== What to produce ==
Starting with the line that contains "This screenshot has height=520, width=1178." and going on through the line that contains "[x=918, y=243]", both included, output those lines as a JSON list of strings, one string per line, with blank lines left out.

== Input records ==
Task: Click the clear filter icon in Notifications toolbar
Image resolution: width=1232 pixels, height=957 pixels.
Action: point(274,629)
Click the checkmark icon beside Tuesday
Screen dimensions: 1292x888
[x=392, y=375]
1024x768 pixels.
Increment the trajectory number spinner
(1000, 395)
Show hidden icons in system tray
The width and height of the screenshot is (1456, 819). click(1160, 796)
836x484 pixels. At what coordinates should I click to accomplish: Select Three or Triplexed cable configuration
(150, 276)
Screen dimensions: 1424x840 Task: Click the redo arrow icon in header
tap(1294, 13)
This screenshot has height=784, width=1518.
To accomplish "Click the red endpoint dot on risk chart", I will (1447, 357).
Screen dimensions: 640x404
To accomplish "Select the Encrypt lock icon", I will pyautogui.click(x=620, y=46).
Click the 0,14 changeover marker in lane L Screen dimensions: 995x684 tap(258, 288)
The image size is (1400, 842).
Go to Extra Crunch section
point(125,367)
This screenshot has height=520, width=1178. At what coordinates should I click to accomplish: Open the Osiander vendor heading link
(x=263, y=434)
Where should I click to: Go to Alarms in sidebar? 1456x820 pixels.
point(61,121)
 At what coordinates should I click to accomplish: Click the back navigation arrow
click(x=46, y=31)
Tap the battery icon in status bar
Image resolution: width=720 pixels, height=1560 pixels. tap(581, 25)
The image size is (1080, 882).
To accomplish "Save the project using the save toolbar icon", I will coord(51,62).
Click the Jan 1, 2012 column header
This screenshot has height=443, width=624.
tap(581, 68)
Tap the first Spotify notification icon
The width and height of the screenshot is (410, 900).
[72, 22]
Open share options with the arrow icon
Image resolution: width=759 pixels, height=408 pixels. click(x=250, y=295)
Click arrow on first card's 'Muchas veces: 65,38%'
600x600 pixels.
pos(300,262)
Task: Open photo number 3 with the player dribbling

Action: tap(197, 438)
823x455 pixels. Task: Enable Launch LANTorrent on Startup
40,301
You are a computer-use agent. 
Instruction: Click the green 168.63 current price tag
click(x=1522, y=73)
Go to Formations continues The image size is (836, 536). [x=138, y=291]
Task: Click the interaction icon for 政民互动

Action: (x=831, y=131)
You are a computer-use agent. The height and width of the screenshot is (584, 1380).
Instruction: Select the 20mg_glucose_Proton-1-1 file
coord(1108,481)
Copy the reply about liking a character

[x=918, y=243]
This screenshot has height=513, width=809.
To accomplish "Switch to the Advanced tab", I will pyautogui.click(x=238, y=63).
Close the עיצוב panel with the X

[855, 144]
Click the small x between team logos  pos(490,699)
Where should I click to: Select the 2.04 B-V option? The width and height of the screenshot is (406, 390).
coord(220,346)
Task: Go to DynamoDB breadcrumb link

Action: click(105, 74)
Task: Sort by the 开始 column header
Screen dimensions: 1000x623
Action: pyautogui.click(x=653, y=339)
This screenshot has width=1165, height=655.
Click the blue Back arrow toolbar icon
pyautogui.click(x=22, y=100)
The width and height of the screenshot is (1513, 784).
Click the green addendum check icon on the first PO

== Output of the task ==
[
  "This screenshot has height=520, width=1178. At what coordinates should I click to accomplish: Open the Osiander vendor heading link",
  "(x=263, y=434)",
  "Where should I click to: Go to Alarms in sidebar? 1456x820 pixels.",
  "point(61,121)",
  " At what coordinates should I click to accomplish: Click the back navigation arrow",
  "click(x=46, y=31)",
  "Tap the battery icon in status bar",
  "Image resolution: width=720 pixels, height=1560 pixels. tap(581, 25)",
  "The image size is (1080, 882).",
  "To accomplish \"Save the project using the save toolbar icon\", I will coord(51,62).",
  "Click the Jan 1, 2012 column header",
  "This screenshot has height=443, width=624.",
  "tap(581, 68)",
  "Tap the first Spotify notification icon",
  "The width and height of the screenshot is (410, 900).",
  "[72, 22]",
  "Open share options with the arrow icon",
  "Image resolution: width=759 pixels, height=408 pixels. click(x=250, y=295)",
  "Click arrow on first card's 'Muchas veces: 65,38%'",
  "600x600 pixels.",
  "pos(300,262)",
  "Task: Open photo number 3 with the player dribbling",
  "Action: tap(197, 438)",
  "823x455 pixels. Task: Enable Launch LANTorrent on Startup",
  "40,301",
  "You are a computer-use agent. ",
  "Instruction: Click the green 168.63 current price tag",
  "click(x=1522, y=73)",
  "Go to Formations continues The image size is (836, 536). [x=138, y=291]",
  "Task: Click the interaction icon for 政民互动",
  "Action: (x=831, y=131)",
  "You are a computer-use agent. The height and width of the screenshot is (584, 1380).",
  "Instruction: Select the 20mg_glucose_Proton-1-1 file",
  "coord(1108,481)",
  "Copy the reply about liking a character",
  "[x=918, y=243]"
]